> He saw first hand that these trucks have far less payload capacity and range, plus the batteries lose > 40% of their range in cold weather [2].
Why not use a auxiliary battery heating system that uses some kind of fuel (i.e. biofuel) for this scenario? The amount of fuel needed to heat a battery to its optimal operating temperature during cold weather is probably orders of magnitude less than the amount of fuel needed to propel a truck, so the carbon emissions would be minimal.
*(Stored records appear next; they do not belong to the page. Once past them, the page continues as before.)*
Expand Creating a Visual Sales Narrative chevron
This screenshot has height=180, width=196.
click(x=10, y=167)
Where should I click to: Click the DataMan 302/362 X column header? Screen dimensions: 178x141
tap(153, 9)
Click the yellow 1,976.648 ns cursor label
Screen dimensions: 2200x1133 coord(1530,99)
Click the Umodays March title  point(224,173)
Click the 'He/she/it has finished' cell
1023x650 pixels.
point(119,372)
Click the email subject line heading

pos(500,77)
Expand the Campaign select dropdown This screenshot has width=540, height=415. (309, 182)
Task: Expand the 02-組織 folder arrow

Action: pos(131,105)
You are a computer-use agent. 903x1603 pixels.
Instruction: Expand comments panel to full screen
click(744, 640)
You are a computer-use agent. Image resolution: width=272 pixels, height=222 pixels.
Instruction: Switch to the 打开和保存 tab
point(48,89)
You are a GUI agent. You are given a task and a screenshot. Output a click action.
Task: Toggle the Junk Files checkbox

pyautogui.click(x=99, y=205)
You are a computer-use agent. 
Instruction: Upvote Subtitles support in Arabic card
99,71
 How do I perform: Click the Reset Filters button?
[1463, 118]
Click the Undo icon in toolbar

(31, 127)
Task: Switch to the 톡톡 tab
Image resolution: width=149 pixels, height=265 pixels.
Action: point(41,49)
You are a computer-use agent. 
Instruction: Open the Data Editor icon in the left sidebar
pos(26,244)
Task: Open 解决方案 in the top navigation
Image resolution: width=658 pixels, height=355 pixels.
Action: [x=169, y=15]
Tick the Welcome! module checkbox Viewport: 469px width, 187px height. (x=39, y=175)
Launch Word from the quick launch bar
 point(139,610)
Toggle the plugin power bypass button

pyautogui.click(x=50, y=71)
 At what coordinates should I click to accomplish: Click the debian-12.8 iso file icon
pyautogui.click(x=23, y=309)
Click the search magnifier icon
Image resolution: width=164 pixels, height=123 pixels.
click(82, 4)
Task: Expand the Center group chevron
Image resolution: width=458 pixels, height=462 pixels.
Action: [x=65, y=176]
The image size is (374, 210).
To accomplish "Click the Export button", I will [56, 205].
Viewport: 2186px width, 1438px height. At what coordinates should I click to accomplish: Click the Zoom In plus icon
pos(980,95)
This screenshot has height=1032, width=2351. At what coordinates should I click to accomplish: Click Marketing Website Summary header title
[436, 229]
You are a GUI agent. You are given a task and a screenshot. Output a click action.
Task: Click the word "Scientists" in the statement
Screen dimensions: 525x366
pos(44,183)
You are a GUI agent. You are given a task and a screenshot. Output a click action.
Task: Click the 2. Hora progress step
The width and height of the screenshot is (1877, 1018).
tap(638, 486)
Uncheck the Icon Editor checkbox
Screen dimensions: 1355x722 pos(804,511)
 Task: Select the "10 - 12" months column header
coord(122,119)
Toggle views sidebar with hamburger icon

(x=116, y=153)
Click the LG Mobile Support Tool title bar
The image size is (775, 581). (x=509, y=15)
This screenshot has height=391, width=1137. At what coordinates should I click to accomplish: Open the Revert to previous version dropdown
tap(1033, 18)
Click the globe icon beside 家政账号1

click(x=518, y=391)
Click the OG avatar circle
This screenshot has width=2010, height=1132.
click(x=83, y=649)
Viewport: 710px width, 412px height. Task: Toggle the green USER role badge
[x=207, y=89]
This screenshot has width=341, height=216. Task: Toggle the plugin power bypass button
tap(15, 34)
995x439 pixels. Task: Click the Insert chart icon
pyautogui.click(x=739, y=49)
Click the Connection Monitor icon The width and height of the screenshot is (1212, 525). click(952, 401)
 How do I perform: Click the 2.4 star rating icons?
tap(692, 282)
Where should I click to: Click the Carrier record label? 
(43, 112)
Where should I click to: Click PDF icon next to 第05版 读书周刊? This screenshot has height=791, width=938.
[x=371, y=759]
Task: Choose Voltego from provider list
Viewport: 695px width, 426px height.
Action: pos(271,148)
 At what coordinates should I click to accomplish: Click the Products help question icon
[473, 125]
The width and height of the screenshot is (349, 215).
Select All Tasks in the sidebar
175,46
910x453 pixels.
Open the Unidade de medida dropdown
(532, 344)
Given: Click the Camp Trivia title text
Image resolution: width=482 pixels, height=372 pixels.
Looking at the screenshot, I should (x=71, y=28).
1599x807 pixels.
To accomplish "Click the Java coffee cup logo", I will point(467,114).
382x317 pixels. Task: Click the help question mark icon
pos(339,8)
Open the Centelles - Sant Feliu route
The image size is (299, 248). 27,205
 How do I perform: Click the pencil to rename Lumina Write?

The same system could also be used for driver cabin heat.
An aux heating system would not be necessary for an EV semi: most of the cited 40% of range lost suffered by passenger EVs is due to cabin heating, but an EV semi would actually produce enough waste heat in its powertrain to comfortably heat the cabin[1] (just like a diesel semi!).
There are also some range and power losses due to increased internal cell resistance when the battery is cold, but the effects of this diminish as the battery warms up with use. Actual range loss for an EV semi in the cold should be minor, probably similar to the range loss for ICE semis in the winter.
In the long run I expect the solution will be electrification of highways so that trucks can recharge while they're moving, and the batteries are only used over short distances on local roads picking things up and dropping them off, or to fill in gaps between electrified road sections. Then range won't be a significant issue anymore.
That would be a pretty major infrastructure project, though.
actually adding 15,000 lb of battery to the truck reduces its efficiency significantly. Imagine loosing 15k of payload when you only had 60k to begin with, your new payload of 45k means you have to drive the route 4 times compared to 3 times for a diesel truck with our device.
A 600 mile battery - say 1-1.2MWh - should only weigh around 10-12K lbs (at 260-300 wh/kg). And you can throw out the 5K lb carbon capture device, and 5K lbs of engine, transmission, exhaust, cooling and fuel system. Add back 500 lbs of electric motors. The payload difference is actually not that significant, certainly not 33% more payload for the diesel+CCS. Such a big battery would be expensive though. I expect most EV semis will have 300 - 500 miles of range. This system sounds good for decarbonizing the diesels that are already on the road though!
you can throw away the 5k of engine and drivetrain components, and then throw in 6k in electric motors, transaxles/transmissions and added copper wiring
From the vehicles I have actually built and weighed there is a much larger increase in weight than you are predicting.
You can see that 1/3 the range for the same weight, and this only gets worse as the vehicle gets heavier. For class 8 trucks wind drag is a very small percentage of the losses, rolling resistance from weight is the largest loses. So I don't think linear distance scaling you assume adds up.
Its going to be an interesting transition and we know that electric trucks will be great for some use cases but its going to take a mix of solutions, especially in countries where their grid infrastructure is no where near as robust as ours.
You've compared the range of a Model 3 driven at 75MPH to a Camry driven at 48MPH, for one thing. But I don't know why you would bring passenger cars into the discussion, since you can't scale performance linearly from cars to class 8 trucks. You've already made that mistake by scaling cabin heating requirements linearly with battery capacity, for example.
> For class 8 trucks wind drag is a very small percentage of the losses, rolling resistance from weight is the largest loses.
According to this source[1], for class 8 trucks at max gross weight on level road, aero and rolling resistance losses are the same around 50MPH, and aero dominates after that. Is that source wrong, or out of date? Source says "aerodynamic drag and tire rolling resistance are major contributors to energy loss" - neither is a "very small percentage".
From everything I've read publicly, EV semis won't have transmissions or transaxles, just motors on the drive shafts (4x120lbs). Not sure where you get 6k lbs, even including the "added copper wiring".
I can totally see a 1-2 ton payload advantage for diesel+CCS over EV semis when the required range is 500+ miles, just not a 15k lbs advantage. Ultimately the market will decide what tech to use for different routes though, and I agree that a variety of solutions will be utilized.
Why not use a auxiliary battery heating system that uses some kind of fuel (i.e. biofuel) for this scenario? The amount of fuel needed to heat a battery to its optimal operating temperature during cold weather is probably orders of magnitude less than the amount of fuel needed to propel a truck, so the carbon emissions would be minimal. The same system could also be used for driver cabin heat.